Arlt se remite al pronóstico del presidente de la República, Manuel Azaña, quien advirtió de la existencia de dos corrientes de pánicos muy peligrosas, una más intensa que la otra, pero con diferentes clases de peligro, y que se concretaban en el temor a la formación de una dictadura proletaria o a un golpe de estado militar.
En un estilo característico, de una viveza y un nervio fuera de lo común, Arlt compone sus cuadros de la vida española de la época con la mirada perspicaz del observador foráneo y la fibra sensible del hombre compasivo que no oculta su indignación por las escenas de miseria más que de pobreza de las que fue testigo principalmente en Andalucía, así como por el atraso y las vetas de barbarie que apreciaba en aquellos españoles. Era algo con lo que no había esperado encontrarse al desembarcar en Cádiz. “No hay carro de basura porque nada es basura, no se tira nada”, dice de España.
A mediados de los años treinta la situación económica no sólo en España sino en el resto de Europa dejaba bastante que desear. Por eso Arlt afirmaba que los americanos no podían formarse una idea de la miseria absoluta que hormigueaba en ciertos sectores de las populosas ciudades europeas. Se refería a la miseria que otorga categoría de objeto de lucro al harapo cuyo destino natural sería el cubo de la basura y que en los países del Nuevo Mundo se empleaba para reciclarlo en la industria del papel.

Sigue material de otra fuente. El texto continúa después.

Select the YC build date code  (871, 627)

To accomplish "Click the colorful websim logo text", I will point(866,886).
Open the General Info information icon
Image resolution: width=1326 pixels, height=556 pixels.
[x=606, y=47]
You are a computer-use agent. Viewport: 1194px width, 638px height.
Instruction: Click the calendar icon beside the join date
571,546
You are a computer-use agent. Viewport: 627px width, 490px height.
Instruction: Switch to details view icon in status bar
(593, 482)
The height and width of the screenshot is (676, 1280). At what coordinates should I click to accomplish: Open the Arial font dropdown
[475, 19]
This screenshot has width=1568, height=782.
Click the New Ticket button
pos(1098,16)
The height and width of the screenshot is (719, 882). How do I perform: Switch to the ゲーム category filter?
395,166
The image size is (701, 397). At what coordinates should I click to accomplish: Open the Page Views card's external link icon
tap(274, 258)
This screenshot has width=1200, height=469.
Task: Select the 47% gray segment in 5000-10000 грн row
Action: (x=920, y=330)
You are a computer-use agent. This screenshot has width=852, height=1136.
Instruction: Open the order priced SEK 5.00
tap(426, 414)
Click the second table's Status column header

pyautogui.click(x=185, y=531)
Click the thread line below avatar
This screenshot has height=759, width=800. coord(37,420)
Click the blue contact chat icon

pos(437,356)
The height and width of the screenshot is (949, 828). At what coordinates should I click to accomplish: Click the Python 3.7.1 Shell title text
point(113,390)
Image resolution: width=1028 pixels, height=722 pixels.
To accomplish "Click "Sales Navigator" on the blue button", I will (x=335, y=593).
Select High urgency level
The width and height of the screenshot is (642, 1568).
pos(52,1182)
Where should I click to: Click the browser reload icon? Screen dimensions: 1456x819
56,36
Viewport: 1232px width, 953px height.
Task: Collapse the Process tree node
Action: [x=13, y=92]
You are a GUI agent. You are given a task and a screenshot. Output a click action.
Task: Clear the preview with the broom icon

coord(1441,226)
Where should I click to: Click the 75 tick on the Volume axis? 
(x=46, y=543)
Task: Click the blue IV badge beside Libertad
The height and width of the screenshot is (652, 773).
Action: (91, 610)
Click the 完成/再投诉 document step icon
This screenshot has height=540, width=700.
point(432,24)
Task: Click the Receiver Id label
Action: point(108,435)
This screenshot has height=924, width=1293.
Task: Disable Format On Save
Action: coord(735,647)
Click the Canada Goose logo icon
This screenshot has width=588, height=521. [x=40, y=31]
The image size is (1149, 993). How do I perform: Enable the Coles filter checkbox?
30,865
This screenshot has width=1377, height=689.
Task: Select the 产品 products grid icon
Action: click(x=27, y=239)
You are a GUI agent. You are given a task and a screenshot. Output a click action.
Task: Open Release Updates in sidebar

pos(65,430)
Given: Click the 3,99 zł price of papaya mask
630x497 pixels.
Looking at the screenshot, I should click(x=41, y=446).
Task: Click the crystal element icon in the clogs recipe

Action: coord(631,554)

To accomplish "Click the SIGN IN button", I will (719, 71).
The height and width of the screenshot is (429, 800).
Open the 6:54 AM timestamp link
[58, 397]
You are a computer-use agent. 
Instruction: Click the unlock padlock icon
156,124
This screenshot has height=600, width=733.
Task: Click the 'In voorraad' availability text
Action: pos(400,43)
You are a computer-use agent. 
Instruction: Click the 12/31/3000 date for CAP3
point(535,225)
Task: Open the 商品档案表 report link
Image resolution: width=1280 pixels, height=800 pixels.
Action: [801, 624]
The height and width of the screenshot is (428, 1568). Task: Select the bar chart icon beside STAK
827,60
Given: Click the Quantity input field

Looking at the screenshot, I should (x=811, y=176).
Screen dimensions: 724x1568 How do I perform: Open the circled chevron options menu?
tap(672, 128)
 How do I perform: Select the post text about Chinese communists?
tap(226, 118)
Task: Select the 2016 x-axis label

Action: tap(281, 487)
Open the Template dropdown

Durante su estancia en el país pateó calles y caminos, visitó restaurantes y pensiones, catedrales, torres y retablos, fábricas y arrabales. Tenía motivos para jactarse de conocer las tierras españolas como quizá sólo las conocieran unos pocos nativos. Las opiniones que arroja sobre España y sus habitantes destilan agudeza y veracidad. Algunas se mantienen intactas. Los historiadores de la Segunda República debieran tomar nota de estos apuntes excepcionalmente incisivos.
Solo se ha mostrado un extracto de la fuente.